Schwarzfahren wird in Oberhausen ab Juli um 20 Euro teurer

Die Stoag hofft, dass künftig weniger Fahrgäste schwarz fahren.
Die Stoag hofft, dass künftig weniger Fahrgäste schwarz fahren.
Foto: WAZ FotoPool
Was wir bereits wissen
Ab dem 1. Juli wird die Geldstrafe für Schwarzfahrer in Oberhausen auf 60 Euro erhöht So sollen mehr Menschen vom Schwarzfahren abgehalten werden.

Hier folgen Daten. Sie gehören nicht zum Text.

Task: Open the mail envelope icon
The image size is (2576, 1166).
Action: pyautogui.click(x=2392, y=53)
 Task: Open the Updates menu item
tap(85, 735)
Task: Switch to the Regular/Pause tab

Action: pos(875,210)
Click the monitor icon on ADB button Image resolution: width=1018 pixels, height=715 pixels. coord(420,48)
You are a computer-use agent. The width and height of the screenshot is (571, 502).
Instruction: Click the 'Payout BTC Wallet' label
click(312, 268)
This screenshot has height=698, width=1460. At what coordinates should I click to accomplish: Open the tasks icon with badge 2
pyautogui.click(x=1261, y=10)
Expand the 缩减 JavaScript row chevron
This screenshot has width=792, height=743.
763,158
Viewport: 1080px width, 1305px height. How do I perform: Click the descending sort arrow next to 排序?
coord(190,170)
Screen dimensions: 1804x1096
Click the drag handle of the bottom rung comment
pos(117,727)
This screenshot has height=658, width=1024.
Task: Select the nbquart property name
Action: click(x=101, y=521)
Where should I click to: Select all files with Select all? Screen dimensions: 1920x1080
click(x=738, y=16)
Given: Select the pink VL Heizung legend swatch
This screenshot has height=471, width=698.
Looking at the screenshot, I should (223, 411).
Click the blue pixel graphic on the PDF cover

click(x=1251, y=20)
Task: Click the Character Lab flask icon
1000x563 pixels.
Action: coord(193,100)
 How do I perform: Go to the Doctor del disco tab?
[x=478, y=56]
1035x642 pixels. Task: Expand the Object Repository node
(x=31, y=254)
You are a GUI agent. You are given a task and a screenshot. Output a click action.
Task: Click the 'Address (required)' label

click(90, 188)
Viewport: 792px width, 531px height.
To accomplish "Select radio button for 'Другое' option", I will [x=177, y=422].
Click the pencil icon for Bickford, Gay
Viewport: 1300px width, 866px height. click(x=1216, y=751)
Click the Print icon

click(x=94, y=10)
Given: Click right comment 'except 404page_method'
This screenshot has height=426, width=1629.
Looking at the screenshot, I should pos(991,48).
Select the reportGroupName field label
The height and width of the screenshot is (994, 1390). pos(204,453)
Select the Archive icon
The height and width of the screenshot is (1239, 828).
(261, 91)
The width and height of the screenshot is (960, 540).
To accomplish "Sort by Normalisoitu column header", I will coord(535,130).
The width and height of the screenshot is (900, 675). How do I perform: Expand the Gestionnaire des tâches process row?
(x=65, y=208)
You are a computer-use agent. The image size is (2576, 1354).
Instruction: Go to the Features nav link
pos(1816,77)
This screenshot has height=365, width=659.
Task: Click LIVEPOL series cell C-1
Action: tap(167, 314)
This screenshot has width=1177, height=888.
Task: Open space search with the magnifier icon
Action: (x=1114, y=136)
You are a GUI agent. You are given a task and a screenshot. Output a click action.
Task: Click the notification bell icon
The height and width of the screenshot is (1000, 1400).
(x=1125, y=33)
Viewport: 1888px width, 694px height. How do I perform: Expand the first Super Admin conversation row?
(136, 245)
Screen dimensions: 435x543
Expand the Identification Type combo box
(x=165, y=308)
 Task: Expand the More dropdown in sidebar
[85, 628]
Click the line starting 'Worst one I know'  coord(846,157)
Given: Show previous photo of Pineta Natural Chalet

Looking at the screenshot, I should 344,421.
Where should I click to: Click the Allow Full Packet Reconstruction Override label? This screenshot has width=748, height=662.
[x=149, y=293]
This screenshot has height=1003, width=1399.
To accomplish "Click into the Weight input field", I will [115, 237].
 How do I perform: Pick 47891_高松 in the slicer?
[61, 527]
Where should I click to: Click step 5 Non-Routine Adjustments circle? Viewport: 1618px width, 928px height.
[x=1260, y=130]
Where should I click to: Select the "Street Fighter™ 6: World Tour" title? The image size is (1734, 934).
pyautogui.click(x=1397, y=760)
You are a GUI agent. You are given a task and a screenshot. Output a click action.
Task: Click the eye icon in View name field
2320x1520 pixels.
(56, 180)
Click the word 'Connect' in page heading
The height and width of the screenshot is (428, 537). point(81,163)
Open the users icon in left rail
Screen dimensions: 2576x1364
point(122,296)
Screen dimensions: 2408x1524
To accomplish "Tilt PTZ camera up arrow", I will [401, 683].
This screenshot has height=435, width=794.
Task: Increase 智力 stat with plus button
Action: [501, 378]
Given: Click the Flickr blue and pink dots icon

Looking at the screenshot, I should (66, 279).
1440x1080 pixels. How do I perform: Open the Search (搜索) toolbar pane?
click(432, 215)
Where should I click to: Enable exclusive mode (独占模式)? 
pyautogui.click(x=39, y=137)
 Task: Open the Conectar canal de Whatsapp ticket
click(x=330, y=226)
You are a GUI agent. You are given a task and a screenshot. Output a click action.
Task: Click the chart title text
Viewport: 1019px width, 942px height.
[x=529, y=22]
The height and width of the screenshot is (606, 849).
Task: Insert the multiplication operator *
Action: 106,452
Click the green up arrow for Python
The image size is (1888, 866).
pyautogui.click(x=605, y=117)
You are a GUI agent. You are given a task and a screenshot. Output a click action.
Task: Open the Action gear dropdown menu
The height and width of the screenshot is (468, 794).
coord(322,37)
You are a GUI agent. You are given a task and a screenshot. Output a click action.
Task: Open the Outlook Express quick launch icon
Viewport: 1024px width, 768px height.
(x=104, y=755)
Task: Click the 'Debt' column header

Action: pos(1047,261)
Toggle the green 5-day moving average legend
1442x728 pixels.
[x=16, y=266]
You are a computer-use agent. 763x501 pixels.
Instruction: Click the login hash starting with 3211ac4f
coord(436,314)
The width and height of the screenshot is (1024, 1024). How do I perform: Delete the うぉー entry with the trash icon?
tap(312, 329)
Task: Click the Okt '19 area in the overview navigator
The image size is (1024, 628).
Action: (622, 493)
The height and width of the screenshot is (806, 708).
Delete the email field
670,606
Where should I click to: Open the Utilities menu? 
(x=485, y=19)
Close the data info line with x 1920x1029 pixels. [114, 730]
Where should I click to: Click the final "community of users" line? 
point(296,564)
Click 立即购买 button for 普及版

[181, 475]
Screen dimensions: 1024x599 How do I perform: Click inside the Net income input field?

Oberhausen.. Das Schwarzfahren wird ab 1. Juli teurer. Nicht mehr 40, sondern 60 Euro muss bald bezahlen, wer ohne oder ohne gültigen Fahrausweis in Oberhausens Bussen unterwegs ist. In das neue, höhere sogenannte Beförderungsentgelt setzt Werner Overkamp, Vorstandsmitglied der Stoag, einiges an Hoffungen. „Wir wünschen uns eine abschreckende Wirkung“, sagt Overkamp.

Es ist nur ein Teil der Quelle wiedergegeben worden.